猛暑を免れた世界遺産、モン・サン=ミッシェル
今回の猛暑警報の対象外となったごく一部の地域は、ブルターニュ地方(Bretagne)最先端の都市、ブレスト(Brest)や世界遺産モン・サン=ミッシェル(Mont Saint Michel)のあるマンシュ県(Manche)、ベルギー国境付近の一部の地域に限られています。
学校校舎老朽化、教室内30℃越え、突然の休校に父兄は対応せまられ
エアコンがなく、建物の近代化が遅れている校舎が多く、校庭はコンクリートやアスファルトで舗装されてさらに暑いことが多いフランスの学校では、猛暑による休校が相次いでいます。
突然の休校に、父兄の反応は2つにわかれています。
共働きが当たり前のフランスでは、突然の休校で子供を家で預かる人がいないことから、会社を休んだり、祖父母に頼んだり、育児休暇中の友人に預かってもらったりなどで対応した人がほとんどですが、彼らの中には、先週からわかっていた猛暑、にもかかわらず休校の決定は前日と、政府や自治体の対応の遅れに不満の声もあがっています。

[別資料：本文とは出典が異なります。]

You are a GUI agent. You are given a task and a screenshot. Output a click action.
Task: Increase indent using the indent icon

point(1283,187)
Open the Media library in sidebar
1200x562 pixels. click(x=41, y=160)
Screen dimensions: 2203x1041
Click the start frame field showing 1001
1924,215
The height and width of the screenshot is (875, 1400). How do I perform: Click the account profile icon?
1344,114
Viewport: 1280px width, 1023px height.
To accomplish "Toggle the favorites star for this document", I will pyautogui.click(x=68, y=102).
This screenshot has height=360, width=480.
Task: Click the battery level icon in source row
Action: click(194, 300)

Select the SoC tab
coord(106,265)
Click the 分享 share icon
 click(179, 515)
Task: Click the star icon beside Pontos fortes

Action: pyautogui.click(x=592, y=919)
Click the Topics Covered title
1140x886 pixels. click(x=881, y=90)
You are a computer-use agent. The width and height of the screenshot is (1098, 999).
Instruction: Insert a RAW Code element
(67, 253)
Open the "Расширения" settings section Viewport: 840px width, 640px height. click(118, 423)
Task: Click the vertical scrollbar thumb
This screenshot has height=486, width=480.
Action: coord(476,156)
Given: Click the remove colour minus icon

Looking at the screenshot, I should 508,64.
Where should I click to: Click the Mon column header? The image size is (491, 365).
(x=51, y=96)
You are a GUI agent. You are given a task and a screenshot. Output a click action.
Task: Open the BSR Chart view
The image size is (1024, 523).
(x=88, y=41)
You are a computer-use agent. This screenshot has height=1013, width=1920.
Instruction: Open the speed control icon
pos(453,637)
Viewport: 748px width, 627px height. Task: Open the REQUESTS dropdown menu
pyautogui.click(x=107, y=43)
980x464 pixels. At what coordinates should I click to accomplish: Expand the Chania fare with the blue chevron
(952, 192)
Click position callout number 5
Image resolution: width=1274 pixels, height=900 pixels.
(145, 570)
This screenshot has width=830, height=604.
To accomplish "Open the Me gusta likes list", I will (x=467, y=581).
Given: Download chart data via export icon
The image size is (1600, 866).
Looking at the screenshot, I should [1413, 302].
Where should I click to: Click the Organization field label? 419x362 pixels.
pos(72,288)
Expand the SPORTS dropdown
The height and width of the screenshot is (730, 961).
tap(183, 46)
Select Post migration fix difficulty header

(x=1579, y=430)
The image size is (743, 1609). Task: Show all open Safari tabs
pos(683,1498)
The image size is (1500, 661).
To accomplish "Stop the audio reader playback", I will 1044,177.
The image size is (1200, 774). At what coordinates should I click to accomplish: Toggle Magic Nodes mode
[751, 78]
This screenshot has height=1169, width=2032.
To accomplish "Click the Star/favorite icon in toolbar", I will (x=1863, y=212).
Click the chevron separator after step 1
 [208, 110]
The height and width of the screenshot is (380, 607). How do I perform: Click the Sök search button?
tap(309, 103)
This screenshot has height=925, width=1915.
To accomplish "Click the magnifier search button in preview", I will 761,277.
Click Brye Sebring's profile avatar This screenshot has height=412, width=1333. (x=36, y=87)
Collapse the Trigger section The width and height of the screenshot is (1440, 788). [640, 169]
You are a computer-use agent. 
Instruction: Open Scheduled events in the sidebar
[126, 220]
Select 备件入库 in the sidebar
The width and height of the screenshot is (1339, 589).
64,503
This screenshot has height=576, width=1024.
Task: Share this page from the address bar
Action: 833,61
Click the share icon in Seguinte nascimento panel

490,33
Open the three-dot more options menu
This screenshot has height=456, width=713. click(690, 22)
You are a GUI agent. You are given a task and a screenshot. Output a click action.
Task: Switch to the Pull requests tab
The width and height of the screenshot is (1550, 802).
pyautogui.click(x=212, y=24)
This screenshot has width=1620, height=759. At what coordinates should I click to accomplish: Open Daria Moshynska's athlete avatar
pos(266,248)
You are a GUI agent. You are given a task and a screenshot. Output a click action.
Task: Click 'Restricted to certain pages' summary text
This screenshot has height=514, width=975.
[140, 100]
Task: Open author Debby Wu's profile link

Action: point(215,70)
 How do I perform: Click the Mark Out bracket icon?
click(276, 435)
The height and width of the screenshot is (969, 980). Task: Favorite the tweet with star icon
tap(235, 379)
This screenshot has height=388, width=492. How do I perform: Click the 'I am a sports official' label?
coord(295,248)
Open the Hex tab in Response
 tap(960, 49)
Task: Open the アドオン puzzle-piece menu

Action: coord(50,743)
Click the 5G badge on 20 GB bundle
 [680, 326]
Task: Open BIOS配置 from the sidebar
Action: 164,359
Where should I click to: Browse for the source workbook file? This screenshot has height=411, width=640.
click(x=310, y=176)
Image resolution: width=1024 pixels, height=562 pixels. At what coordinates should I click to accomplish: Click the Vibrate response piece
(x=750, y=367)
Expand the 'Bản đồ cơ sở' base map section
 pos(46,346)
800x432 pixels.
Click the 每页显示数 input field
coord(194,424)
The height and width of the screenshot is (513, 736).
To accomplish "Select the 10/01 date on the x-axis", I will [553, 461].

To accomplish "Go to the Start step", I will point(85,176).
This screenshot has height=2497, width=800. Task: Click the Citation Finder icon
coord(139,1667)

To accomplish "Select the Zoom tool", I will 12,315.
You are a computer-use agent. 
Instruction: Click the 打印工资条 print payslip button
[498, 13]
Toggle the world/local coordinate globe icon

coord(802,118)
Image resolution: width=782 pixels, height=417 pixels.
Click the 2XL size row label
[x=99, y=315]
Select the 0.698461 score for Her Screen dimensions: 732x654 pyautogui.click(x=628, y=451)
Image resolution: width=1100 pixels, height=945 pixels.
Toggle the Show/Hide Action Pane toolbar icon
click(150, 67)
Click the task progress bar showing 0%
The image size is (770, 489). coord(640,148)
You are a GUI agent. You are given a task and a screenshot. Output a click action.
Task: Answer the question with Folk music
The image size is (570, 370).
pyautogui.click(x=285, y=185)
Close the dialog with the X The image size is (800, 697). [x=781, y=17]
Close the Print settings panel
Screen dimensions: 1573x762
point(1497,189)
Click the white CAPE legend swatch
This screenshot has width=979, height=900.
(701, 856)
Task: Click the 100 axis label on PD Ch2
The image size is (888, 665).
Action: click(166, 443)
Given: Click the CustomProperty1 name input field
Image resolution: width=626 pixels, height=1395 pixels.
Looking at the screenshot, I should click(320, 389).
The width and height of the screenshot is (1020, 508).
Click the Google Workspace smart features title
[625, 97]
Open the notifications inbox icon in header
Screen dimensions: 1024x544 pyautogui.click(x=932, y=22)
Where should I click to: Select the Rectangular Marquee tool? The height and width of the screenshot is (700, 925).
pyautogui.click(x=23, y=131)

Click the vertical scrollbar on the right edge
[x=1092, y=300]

その一方で、子供が熱中症になるのを避けるなど、健康管理の観点から、休校を歓迎する声もあります。
「冬の寒さ」ばかりを想定した建物、猛暑対策への法整備も進まず
フランスの典型的なアパートは6階建てで、最上階に多く存在する「屋根裏部屋」の中の気温は、40℃~45℃にも上ります。パリでよく見かけるグレーの屋根は、亜鉛葺き、つまり熱を伝導する金属がほどこされています。
屋根裏部屋の窓は天井にあり、すこしでも多く光を取り入れる仕組みですが、遮熱は考慮されていません。
もともと「女中部屋」を改築してつくられた、これらのアパートには学生や低所得者が住んでいます。
今年1月より、断熱が不十分なアパートの賃貸は「禁止」だが
フランスの住居には「DPE 」(Diagnostic de Performance Énergétique)と呼ばれる「エネルギー性能診断」が義務付けられています。
DPEは性能に応じてAからGの7等級に分かれており、不動産売買や賃貸の際には(広告への記載含む)その提示が法律で義務化されています。
2025年から、最も評価の低いG等級の住居の賃貸が法律で禁止されています。
しかしながら、この法律は今年1月以降の契約から有効なため、それ以前の契約物件は対応していません。
また、アパートのオーナーも費用のかさむ断熱工事に消極的で、改装が進んでいないのが現状です。
住居の断熱工事への補助金は「保留」
昨年までの断熱工事への政府の補助金「マ・プリム・レノヴ」(”Ma Prime Rénov”)、も予算削減で今年は今のところ保留となっています。
専門家によると、同じ高さの建物ばかりが密集するパリのような都市は、風通しが悪く、猛暑対応には不向きな構造になっています。
ハンディファン、バカ売れ
即効性のある対策がないため、これまでは主にアジア人観光客が使っていたハンディファンや扇子、職場用の卓上ファンなどの売れ行きが急増し、在庫切れになる店も出ています。